A number of multi-institutional efforts now exist to establish observational databases, supplementing experimental datasets. Two efforts focused on building databases for GBM research are The Cancer Genome Atlas (TCGA) and the Repository for Molecular Brain Neoplasia Data (REMBRANDT). TCGA is a public database of clinical and genetic information for 20 different types of cancer. Containing primarily clinical and genomic (copy number, DNA methylation, gene expression, single nucleotide polymorphisms) data, the TCGA dataset has ongoing efforts to also make radiological and pathological images available. The REMBRANDT database is focused specifically on data obtained for all types of brain glioma (astrocytoma, GBM, mixed, oligodendroglioma) with a limited number of unmatched non-tumor controls.
Methods
Many potential modeling variables from the clinical, treatment, imaging, and genetic domains have been explored in GBM research. A brief list of example variables from existing public GBM datasets are shown in Table 1. A subset of the available data related to a chosen clinical question is selected to facilitate discussion of transportability in the network. In this work, the number of variables considered is substantially limited in order to build a simple BBN. In this way, focus is given to introducing core concepts involved with the theory without discussing advanced causal situations prematurely.
Table 1:
Variable | |
---|---|
Demographics | Total radiation dosage |
Presenting age | Other drug name |
Family & social history | Other drug Frequency |
Environmental exposure | Other drug Dosage |
Tumor location | Steroid drug name |
Tumor size | Steroid frequency |
Tumor grade | Steroid dosage |
VEGF | Karnofsky score |
EGFR VIII | Other performance score |
PTEN | Tumor volume (on imaging) |
TP53 | Necrosis imaging finding |
MGMT | Contrast enhancement imaging finding |
DNA methylation | Non-contrast enhancing region |
Chemotherapy drug name | Tumor multi-focality |
Chemotherapy frequency/dosage | Edema volume (on imaging) |
Number of chemotherapy cycles | Mass effect |
Type of surgical resection procedure | Satellites |
Extent of resection | ADC map (imaging) |
Type of radiation therapy | Time to progression (TTP) |
Radiation therapy fractionation | Time to survival (TTS; death) |
Predictive Model
Our example model (Figure 2) contains four variables; 1) a demographic variable, age 2) a cognitive assessment variable, Karnofsky performance score (KPS) 3) a genetic variable, a 9-gene metagene score derived from Colman, et al.17, and 4) an outcome variable, overall survival (survival past median of 12 months). Age and KPS were chosen due to their predictive significance in previous GBM models18–20. Overall survival is the most common outcome variable used for prediction in previous GBM models and is most commonly predicted using median survival time cutoff18–20.

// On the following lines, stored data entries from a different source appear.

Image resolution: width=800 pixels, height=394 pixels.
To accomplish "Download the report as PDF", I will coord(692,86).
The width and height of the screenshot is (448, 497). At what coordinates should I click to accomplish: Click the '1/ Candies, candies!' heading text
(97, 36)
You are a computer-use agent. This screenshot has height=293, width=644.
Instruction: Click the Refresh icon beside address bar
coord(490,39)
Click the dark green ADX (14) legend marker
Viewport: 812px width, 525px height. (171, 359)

The incorporation of a genetic variable relates to the growing interest in genetic prediction variables for cancer. For example, a number of papers in GBM treatment discuss O6-methylguanine-DNA-methyltransferase (MGMT) methylation and tumor protein 53 (TP53) gene expression as potential predictive markers for GBM patient survival. Previous work has found a significant up-regulation of MGMT expression in the tumor tissue when treated with O6-alkylating agents such as temozolomide (Temodar), indicating a potential benefit for patient’s survival21–26. Similarly, up/down regulation of TP53 factors into cell apoptosis; reduced rates of apoptosis are characteristic of many types of cancer and can contribute to large growth rates of cancerous cells27
Genetic testing is not available to most clinical locations and smaller locations will not have a large enough sample of cases to estimate the rates of expression for their population. Therefore, a genetic variable is a suitable example of an item from a model that would benefit from transportation from a source to target location.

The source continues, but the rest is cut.